WHAT IS REQUIRED
Edit the rows starting at the one containing "Screen dimensions: 847x793" and ending at the one containing "pos(420,94)", replacing "screenshot" with "screen image" and changing nothing else. Leave the pictures out of your answer.

DATA FOR THE TASK
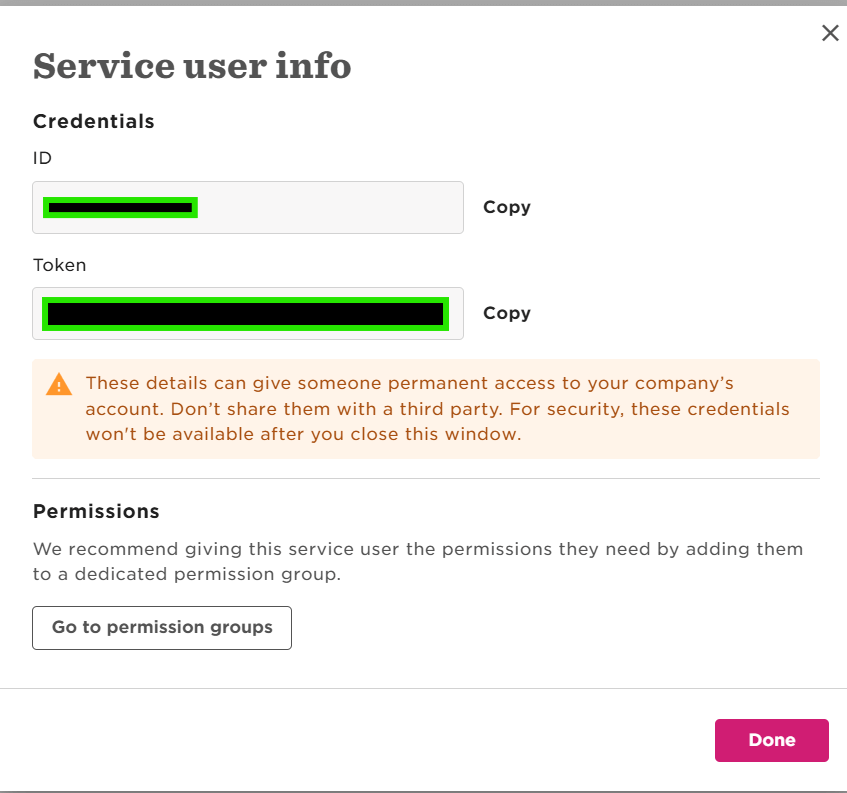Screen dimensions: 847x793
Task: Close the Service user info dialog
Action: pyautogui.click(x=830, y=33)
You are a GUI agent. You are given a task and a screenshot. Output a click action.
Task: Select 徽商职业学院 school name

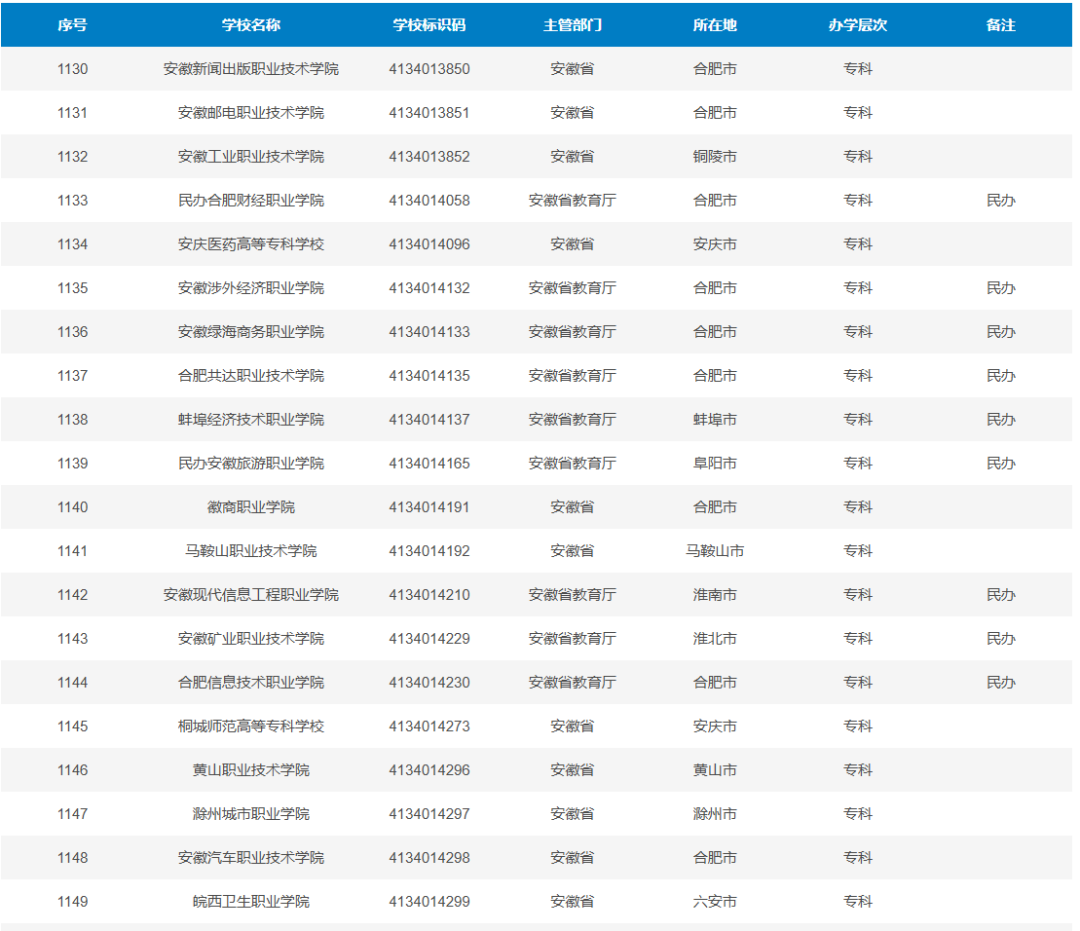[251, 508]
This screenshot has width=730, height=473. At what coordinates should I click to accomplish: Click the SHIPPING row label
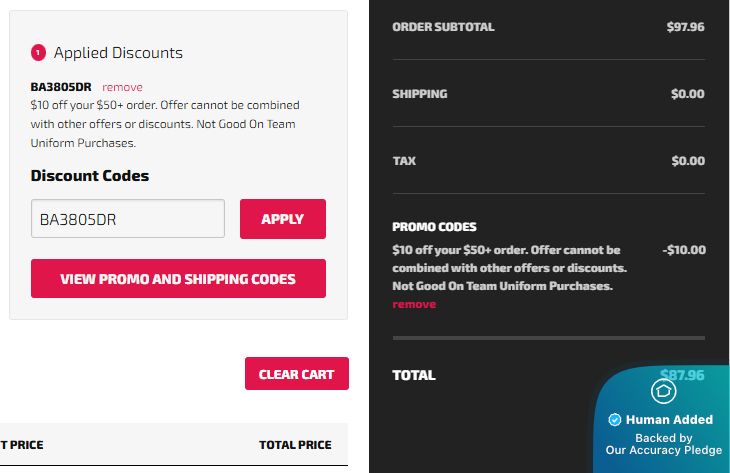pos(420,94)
...
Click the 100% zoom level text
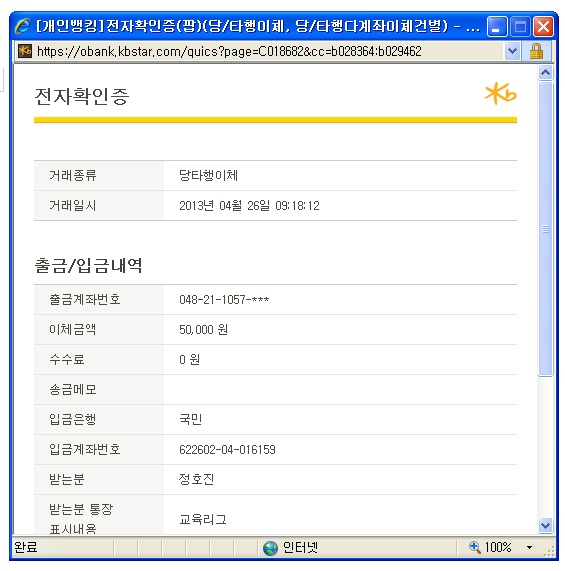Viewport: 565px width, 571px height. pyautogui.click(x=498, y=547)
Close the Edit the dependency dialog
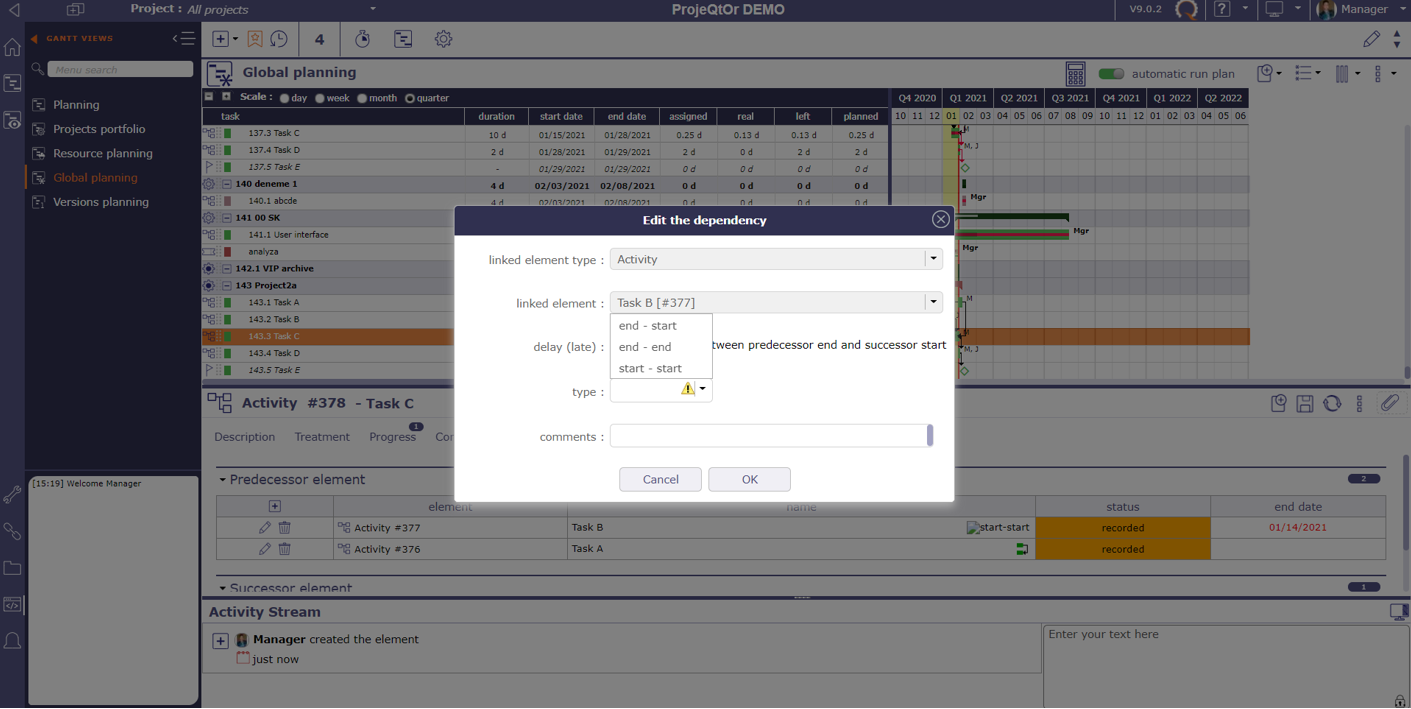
* * *
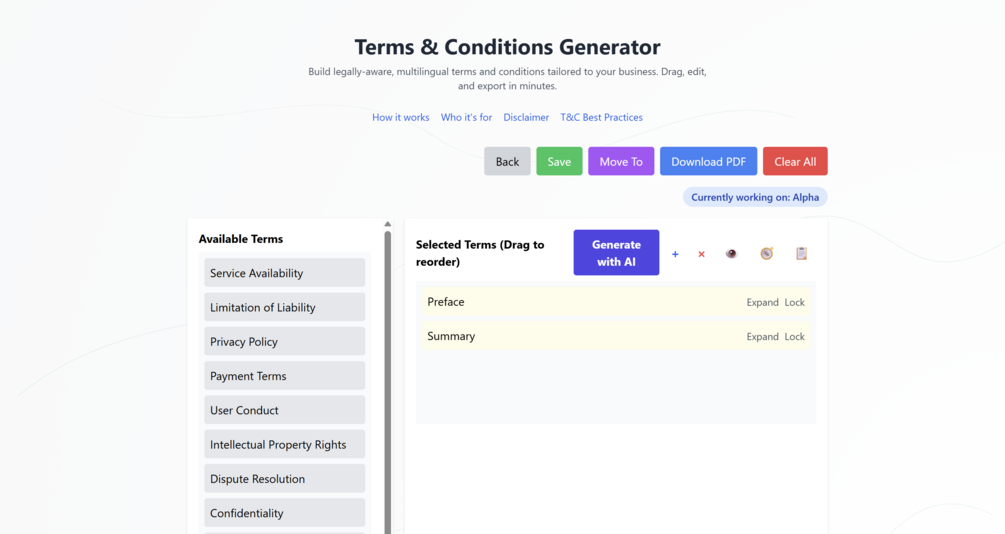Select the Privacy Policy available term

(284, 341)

RESULT FOR THIS TASK
Screen dimensions: 847x793
Task: Close the Service user info dialog
Action: pyautogui.click(x=830, y=33)
You are a GUI agent. You are given a task and a screen image. Output a click action.
Task: Select 徽商职业学院 school name

[251, 508]
This screen image has width=730, height=473. At what coordinates should I click to accomplish: Click the SHIPPING row label
pos(420,94)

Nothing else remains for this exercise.